In the 1970s, when German society was still largely unwilling to talk about fascist perpetration, the cultural scientist Klaus Theweleit published his book Männerphantasien (English title: Male fantasies), a pioneering analysis of the connections between masculinity and fascism: Based on Freikorps-literature from the 1920s, he developed a clear-sighted association between the destructive image that the “soldierly man” had of himself and of women, shining a new light on the emergence of National Socialism by analysing the amalgamation of sexuality, gender and violence prevalent in this image.
Around 45 years after its first publication, director Theresa Thomasberger will create a stage play baes on Theweleit’s work: For Thomasberger and her team, this epochal analysis is the foundation for an investigation of contemporary manifestations of fascoid masculinity, the denigration of women in our media-informed reality and current abstruse forms of collectivity.
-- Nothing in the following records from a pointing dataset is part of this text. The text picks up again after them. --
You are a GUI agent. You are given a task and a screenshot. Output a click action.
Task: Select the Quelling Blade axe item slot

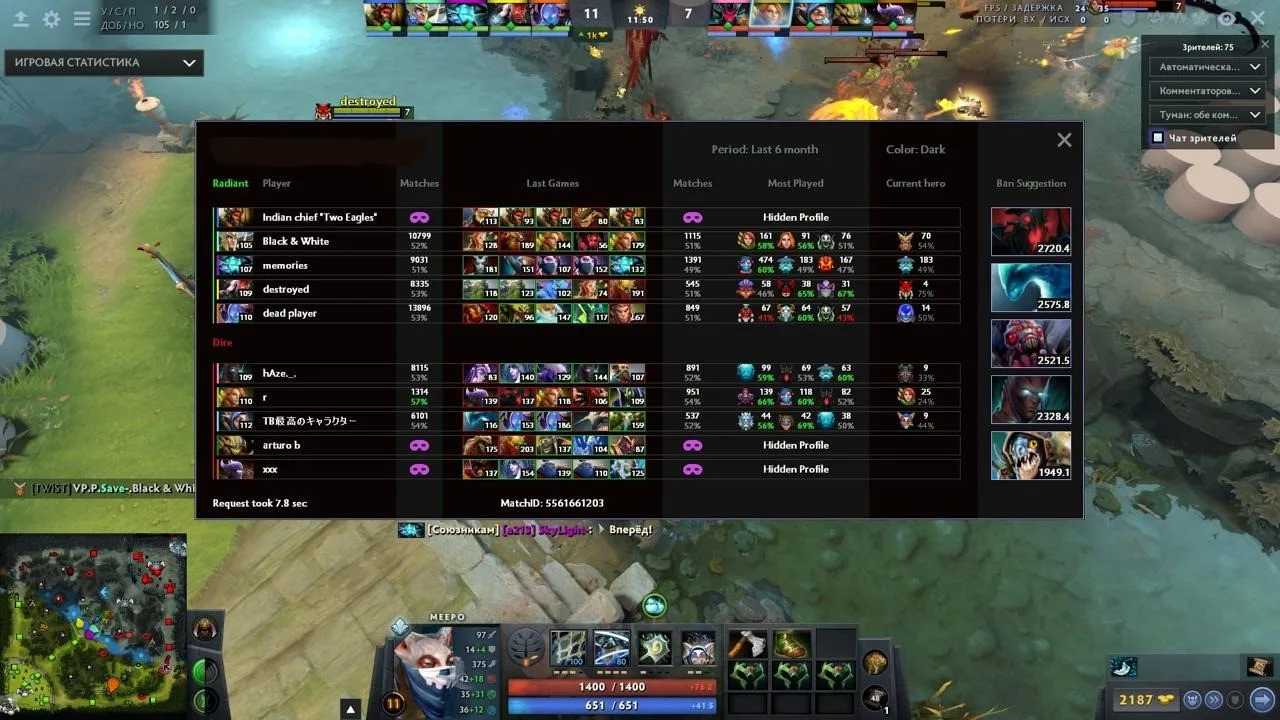[747, 645]
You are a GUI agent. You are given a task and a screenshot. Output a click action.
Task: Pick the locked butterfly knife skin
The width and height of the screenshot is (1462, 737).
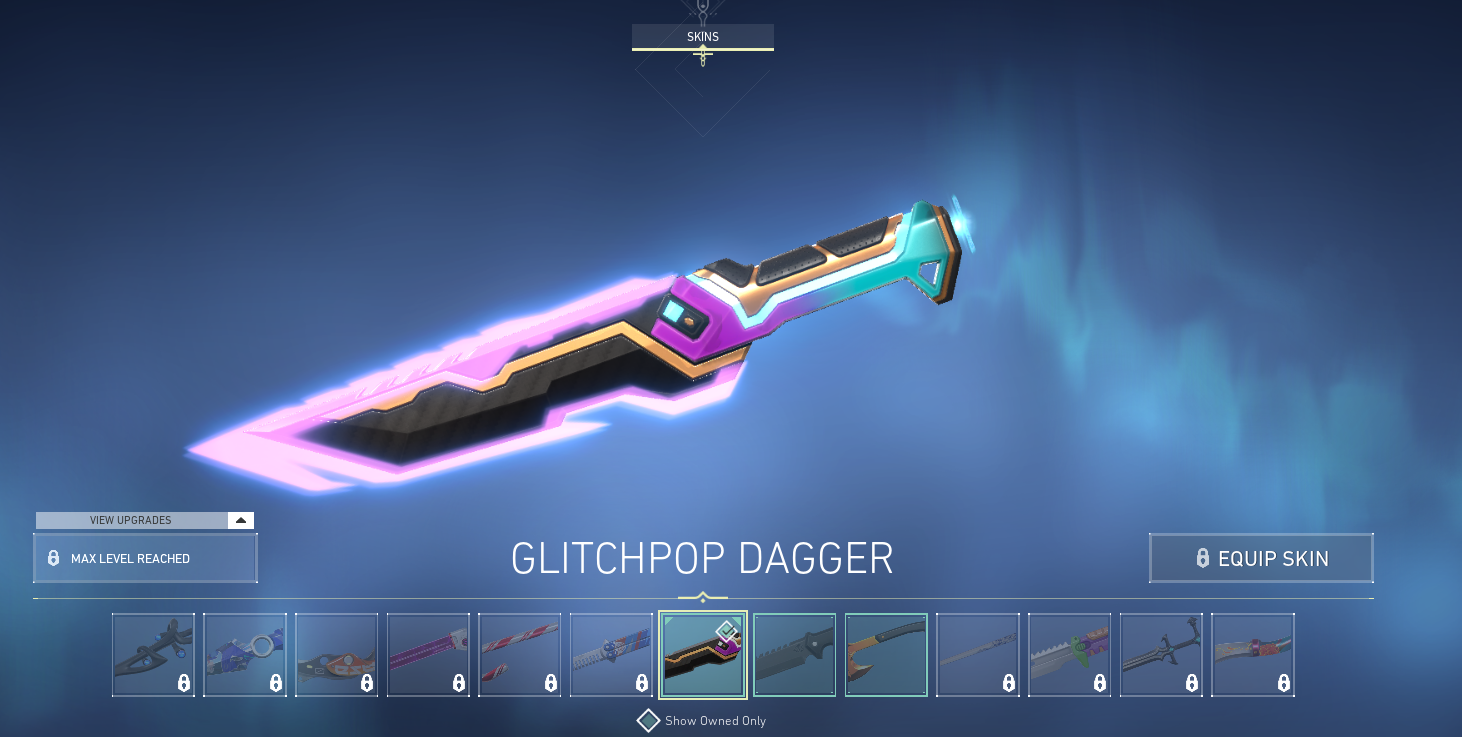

Because: While the ideal of the “strong man” appears obsolete in some circles, recent wars have created new warrior-figures. Self-empowered hordes are storming political institutions and fuel the authoritarian backlash. In the online realm, too, equal rights is seen as oppression: The community of Incels – men who are living involuntarily sexless lives – believe that their gender gives them the right to retain women and sexuality; angry alpha-males and misogynist pick-up-masters invoke unattainable notions of masculinity and, at the same time, desperately fail at realising these very notions. Instead of identifying these ideals as the problem, these groups fan the fear of feminist resistance, which is currently gaining great momentum.
What is the impact of Theweleit’s texts today? What connecting factors do they offer? In order to explore these questions, Deutsches Theater has expanded authorship by adding three contemporary voices. Engaging with Theweleit’s work, dramatists Svenja Viola Bungarten, Ivana Sokola and Gerhild Steinbuch will develop additional texts to Male Fantasies, and provide further analysis from a contemporary female perspective.
Gerhild Steinbuch's text uses poetic language to portray a mother perpetrator: a woman whose son commits sexualised violence against women, who becomes a perpetrator and thus shatters his mother's image of herself and others. In Ivana Sokola's contribution, an exhausted male voice choir questions its own sense of belonging in society and searches for its place between the choral society, voluntary fire brigade and fishing holidays. Svenja Viola Bungarten looks at the right-wing fringes of internet culture: in her text, an influencer tells her followers about her personal transformation - from raging feminist to trad wife.